The latest privacy legal environment is getting interesting

David Strom 7 Sep 2022

Make sure you know the differences among the various states’ laws, when they go into effect, and whether or not they apply to your particular business.

California’s privacy laws have now been in effect for more than two years, and we are beginning to see the consequences. Earlier this month, the California Attorney General’s office released the situations where various businesses were cited and in some cases fined for violations. It is an interesting report, notable for both its depth and breadth of cases.

The CalAG is casting a wide net, putting on notice various consumer retailers, technology companies, medical devices, financial services, telecommunications, and AdTech firms. For example, it is critical of various loyalty programs which offer financial incentives (a discount on products or reduced prices). If your business collects consumers’ personal information as an incentive to join such a program, you have to state your intentions clearly or risk a fine.

Also, website construction is critical, particularly when it comes to how a business states its privacy policies and ways that consumers can interact with the business. This means having a Do Not Sell My Personal Information link that is clearly stated (and is tested across multiple web browsers too) and ways to opt out of campaigns, along with a functioning consumer privacy portal.

Some businesses have fixed their problems (the California law allows for a month once notified), which is good news for all of us and evidence that these laws are working to improve consumers’ data privacy. So far one business has reached a settlement. Sephora agreed to pay over a million dollars as documented here. Sephora was cited because it failed to disclose that it was selling their customers’ private data and didn’t fix the problem within the month timeframe. There are various reports it has to provide the CalAG and other remedies as a result of their settlement.

One of the items mentioned in the CalAG report is the Global Privacy Control (GPC). This is one of numerous browser extensions that allow consumers to opt out of data collection efforts, and grew out of efforts from the New York Times, the Electronic Frontier Foundation, Consumer Reports and several privacy-oriented vendors. California picked this up from the EU’s Global Data Protection Regulations, and more than 50M users have installed one of these extensions on their browsers.  

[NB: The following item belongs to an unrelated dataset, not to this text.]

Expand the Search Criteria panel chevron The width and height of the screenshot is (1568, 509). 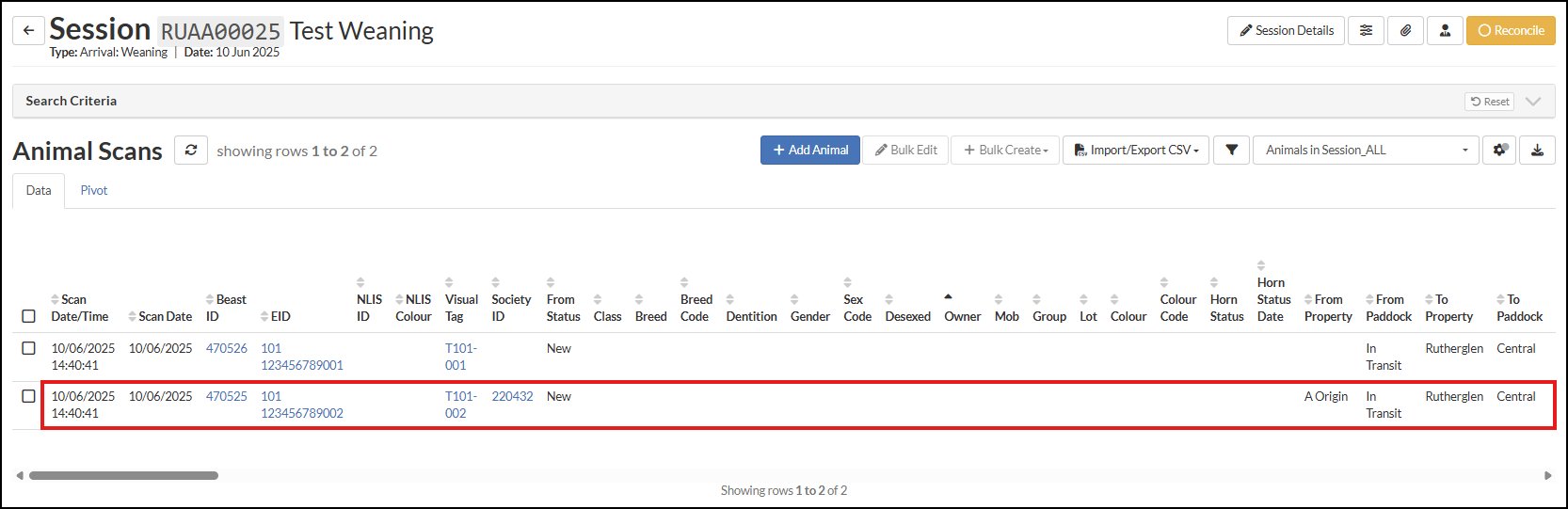pyautogui.click(x=1533, y=102)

In the past two years, a number of states have enacted their own legislation. Our most recent update in April outlines these developments, including further refinements to existing privacy laws in Virginia. (We've also written more about privacy laws, including an earlier 2022 post and a 2021 post.) Since then, Connecticut became the fifth state to enact its privacy law earlier this summer, and several other states (Michigan, Ohio, Pennsylvania, New Jersey, Massachusetts and Washington, DC) still have various bills in motion. However, take these latter efforts as tentative: earlier bills in previous legislative sessions in Iowa, Indiana and Oklahoma died and haven’t been reintroduced. And California has not made it any easier for businesses to comply: the legislature failed to amend its privacy laws, as this analysis examines

Takeaways for your business

What are some takeaways from the CalAG report? “Now is the time to re-evaluate your privacy disclosures for accuracy, confirm your rights request processes are in place and up to date, and assess whether your websites and mobile apps contain third-party trackers and other adtech solutions are configured appropriately,“ said Husch Blackwell’s David Stauss. These rights are extensive, so re-read the cases cited by the CalAG if not the entire corpus of laws that have been enacted so that you are aware of the depth of information that you need to provide online, as well as where your own business practices intersect with the laws. 

It is also clear that the CalAG, at least, is actually carefully scrutinizing websites of businesses. Make sure you test your various opt-out mechanisms that they work properly, and that privacy data is actually removed fully from your databases. If you have a “do not sell” link, make sure to test it across all of your web properties. If you do receive a notice of noncompliance, keep track of the calendar and fix the problem promptly. 

Finally, make sure you know the differences among the various states’ laws, when they go into effect, and whether or not they apply to your particular business. Two of the best sources for tracking these efforts are David Stauss at Husch Blackwell and WireWheel’s privacy law comparison analyzer.